Ms. Davis says of either option, there will still be occupancy occurring.
“We are seeing more sublease space coming on the market, and that is kind of a good thing,” she pointed out.
Ms. Davis says in the past month, she has had two listings for subleases --- with one sublet being leased almost immediately to a growing cleaning company.
“We have companies that are expanding because of opportunities in the market and they need real space where they didn’t yesterday; we have companies that are looking to downsize,” she said.
Mr. Camacho agrees.
“The amount of space available has increased compared to the last quarter with 20.7 million square feet available. Historically, Greater Phoenix has generally shown positive rental rate growth year-over-year, but rental rates are moderating because of the effects of COVID-19,” he explained.
“Prior to the pandemic, retail was already facing an uncertain future due to shifting real estate trends such as significant number of retailers filing for bankruptcy, and the pandemic is accelerating some of those changes.”
Ms. Davis says the industrial leasing sector is “on fire!”
“I’ve got a lot of people from Chicago calling me, from Washington state, from California and Colorado --- wanting to relocate their business to Arizona --- oh, and Canada!” she proclaimed.
Being within the largest growing county in United States, Ms. Davis says she doesn’t see COVID-19 slowing down the mass exodus to Arizona.
“We still have tons of people moving here. Our real estate, the values for homes, haven’t been dented at all from all of the Realtors I’m talking to,” she said.

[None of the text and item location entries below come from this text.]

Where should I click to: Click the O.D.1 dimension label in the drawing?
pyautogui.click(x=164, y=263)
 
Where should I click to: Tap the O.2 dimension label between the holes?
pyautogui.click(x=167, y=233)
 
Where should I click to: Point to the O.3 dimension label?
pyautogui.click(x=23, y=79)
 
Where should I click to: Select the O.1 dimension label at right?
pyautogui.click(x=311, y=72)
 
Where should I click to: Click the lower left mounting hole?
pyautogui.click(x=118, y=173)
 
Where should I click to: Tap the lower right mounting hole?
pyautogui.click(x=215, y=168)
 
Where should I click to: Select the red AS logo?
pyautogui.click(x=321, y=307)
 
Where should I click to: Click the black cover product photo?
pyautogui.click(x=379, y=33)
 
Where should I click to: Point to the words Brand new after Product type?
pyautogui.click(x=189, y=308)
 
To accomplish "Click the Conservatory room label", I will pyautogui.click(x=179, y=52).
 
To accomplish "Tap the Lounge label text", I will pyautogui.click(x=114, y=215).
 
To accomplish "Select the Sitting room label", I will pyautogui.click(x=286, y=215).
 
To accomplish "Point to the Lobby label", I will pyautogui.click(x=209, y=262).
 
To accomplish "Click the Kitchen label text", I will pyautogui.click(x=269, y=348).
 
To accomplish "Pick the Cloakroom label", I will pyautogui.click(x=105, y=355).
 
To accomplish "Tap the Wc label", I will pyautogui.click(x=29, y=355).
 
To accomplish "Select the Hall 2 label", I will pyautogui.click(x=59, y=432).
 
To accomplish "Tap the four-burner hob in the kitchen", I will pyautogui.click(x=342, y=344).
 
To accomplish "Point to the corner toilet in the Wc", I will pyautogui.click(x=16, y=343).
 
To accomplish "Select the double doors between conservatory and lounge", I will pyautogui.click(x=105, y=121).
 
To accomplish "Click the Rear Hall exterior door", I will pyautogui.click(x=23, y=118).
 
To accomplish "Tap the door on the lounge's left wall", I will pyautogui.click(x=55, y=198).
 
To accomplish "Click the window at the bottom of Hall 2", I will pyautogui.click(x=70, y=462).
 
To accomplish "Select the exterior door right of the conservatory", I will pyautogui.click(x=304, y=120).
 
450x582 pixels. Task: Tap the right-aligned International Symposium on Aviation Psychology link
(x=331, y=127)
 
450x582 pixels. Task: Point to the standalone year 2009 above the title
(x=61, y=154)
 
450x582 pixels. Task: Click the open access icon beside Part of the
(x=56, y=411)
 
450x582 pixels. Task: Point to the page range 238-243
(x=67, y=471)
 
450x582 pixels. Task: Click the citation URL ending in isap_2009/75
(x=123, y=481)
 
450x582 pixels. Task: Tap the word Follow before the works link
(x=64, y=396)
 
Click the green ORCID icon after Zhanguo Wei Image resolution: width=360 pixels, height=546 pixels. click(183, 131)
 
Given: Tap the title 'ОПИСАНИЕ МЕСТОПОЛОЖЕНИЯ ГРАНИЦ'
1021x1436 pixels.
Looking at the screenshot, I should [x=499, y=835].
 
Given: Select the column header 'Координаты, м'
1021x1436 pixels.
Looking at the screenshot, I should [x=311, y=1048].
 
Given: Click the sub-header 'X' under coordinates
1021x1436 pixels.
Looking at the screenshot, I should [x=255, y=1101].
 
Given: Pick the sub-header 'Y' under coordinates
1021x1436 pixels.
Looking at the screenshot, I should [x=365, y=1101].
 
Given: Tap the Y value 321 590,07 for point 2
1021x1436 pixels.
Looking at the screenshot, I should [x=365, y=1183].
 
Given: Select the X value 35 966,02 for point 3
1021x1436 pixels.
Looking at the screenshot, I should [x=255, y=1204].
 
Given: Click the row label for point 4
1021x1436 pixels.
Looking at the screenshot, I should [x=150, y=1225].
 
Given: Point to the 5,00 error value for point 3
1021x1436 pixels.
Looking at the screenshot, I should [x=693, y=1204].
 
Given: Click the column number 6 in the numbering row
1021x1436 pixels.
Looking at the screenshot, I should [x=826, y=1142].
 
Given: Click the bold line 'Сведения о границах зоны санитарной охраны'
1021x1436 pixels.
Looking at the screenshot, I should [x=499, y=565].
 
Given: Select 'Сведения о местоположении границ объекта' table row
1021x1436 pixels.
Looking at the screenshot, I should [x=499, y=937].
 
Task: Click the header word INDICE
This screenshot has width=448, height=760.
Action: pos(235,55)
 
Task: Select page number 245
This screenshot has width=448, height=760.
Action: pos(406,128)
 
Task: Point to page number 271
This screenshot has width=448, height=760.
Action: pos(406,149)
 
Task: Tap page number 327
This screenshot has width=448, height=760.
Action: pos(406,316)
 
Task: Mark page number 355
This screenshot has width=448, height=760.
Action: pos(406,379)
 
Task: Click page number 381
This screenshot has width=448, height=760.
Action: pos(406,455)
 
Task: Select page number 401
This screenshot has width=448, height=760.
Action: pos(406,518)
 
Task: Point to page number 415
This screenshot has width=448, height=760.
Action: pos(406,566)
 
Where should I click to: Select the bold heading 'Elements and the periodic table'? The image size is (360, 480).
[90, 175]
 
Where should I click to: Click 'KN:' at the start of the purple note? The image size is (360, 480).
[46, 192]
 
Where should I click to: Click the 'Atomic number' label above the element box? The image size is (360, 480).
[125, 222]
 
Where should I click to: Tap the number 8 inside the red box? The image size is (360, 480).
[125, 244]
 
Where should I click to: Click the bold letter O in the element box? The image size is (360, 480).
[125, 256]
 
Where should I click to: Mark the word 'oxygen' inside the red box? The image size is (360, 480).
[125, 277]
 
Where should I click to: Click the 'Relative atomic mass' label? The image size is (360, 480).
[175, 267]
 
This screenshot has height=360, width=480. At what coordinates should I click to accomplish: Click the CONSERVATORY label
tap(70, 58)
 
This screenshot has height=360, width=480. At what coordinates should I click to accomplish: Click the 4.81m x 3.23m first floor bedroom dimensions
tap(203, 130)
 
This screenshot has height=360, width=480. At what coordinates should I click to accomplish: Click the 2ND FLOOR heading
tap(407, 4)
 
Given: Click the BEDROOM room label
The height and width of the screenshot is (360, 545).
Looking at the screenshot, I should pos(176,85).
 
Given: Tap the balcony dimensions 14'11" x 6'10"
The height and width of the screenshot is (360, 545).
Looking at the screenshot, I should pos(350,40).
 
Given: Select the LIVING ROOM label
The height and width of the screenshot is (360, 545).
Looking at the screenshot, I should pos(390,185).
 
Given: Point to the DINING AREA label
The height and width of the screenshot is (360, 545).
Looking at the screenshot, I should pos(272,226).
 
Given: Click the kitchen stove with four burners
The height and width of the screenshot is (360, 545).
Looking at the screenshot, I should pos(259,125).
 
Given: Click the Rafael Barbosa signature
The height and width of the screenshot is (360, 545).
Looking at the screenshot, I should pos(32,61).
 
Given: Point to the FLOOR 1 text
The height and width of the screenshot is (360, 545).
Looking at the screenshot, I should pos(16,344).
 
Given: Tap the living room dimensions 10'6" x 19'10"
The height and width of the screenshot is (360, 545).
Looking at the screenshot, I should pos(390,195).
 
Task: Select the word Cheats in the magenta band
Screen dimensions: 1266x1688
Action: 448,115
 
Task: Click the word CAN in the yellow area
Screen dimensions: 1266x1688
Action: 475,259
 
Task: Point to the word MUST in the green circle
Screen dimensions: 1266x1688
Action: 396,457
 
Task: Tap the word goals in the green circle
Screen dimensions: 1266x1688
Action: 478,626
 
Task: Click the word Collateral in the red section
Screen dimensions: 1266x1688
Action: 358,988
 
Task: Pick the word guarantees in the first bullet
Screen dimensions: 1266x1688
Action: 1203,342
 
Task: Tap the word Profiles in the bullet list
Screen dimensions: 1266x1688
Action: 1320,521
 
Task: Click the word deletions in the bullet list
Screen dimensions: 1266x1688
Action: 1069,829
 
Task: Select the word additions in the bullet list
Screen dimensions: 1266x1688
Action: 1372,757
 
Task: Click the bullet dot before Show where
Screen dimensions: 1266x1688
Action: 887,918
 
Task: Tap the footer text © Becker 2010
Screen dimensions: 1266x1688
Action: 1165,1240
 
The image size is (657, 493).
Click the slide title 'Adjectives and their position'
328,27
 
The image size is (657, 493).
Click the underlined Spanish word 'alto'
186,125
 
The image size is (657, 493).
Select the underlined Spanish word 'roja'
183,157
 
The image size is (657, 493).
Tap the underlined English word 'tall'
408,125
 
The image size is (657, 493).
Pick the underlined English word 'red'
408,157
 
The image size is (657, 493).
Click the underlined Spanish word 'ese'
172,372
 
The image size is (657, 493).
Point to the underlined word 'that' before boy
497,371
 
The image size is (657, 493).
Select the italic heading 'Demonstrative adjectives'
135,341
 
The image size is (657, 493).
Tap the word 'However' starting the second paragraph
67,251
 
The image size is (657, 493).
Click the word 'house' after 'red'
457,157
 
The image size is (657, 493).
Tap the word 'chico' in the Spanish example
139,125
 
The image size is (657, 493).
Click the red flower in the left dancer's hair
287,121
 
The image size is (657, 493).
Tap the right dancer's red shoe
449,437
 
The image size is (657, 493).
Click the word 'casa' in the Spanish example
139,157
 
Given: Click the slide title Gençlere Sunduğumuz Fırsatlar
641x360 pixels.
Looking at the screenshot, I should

Mr. Camacho says the county growth data is typically reported annually, but GPEC fully anticipates Maricopa County to continue to grow.
“We’re still very bullish on the region’s job and population growth prospects as we emerge from COVID and the chips settle, especially with the transportation of workplace into a remote one,” Mr. Camacho pointed out.
“Recently, Phoenix was ranked the best U.S. city for remote workers and we expect a positive gain of high-skilled workers from high-cost markets like California and Seattle and in search of a better quality of life and affordability. Greater Phoenix is a great place to do business and has been, and despite the current downturn, we’re still seeing positive traction on the locate and expansion front, and our prospect pipeline is full. As people and workers rethink lifestyle, affordability and home life, the initial feedback we’re getting from portfolio companies and tech firms is that they’re betting on the future of Greater Phoenix because of the individual workforce conversation.”
Ms. Davis closes out by stating, while the conversation has been focused on available lease space the inventory to buy a work space is nearly non-existent.
“A lot of stats are for the rest of the country, and big metropolitan areas, but because we have newer buildings, and they’re not as high density, they’re easier to retrofit for up and coming different standards offices will want or employees will want --- I don’t see it as dooms day here,” she said.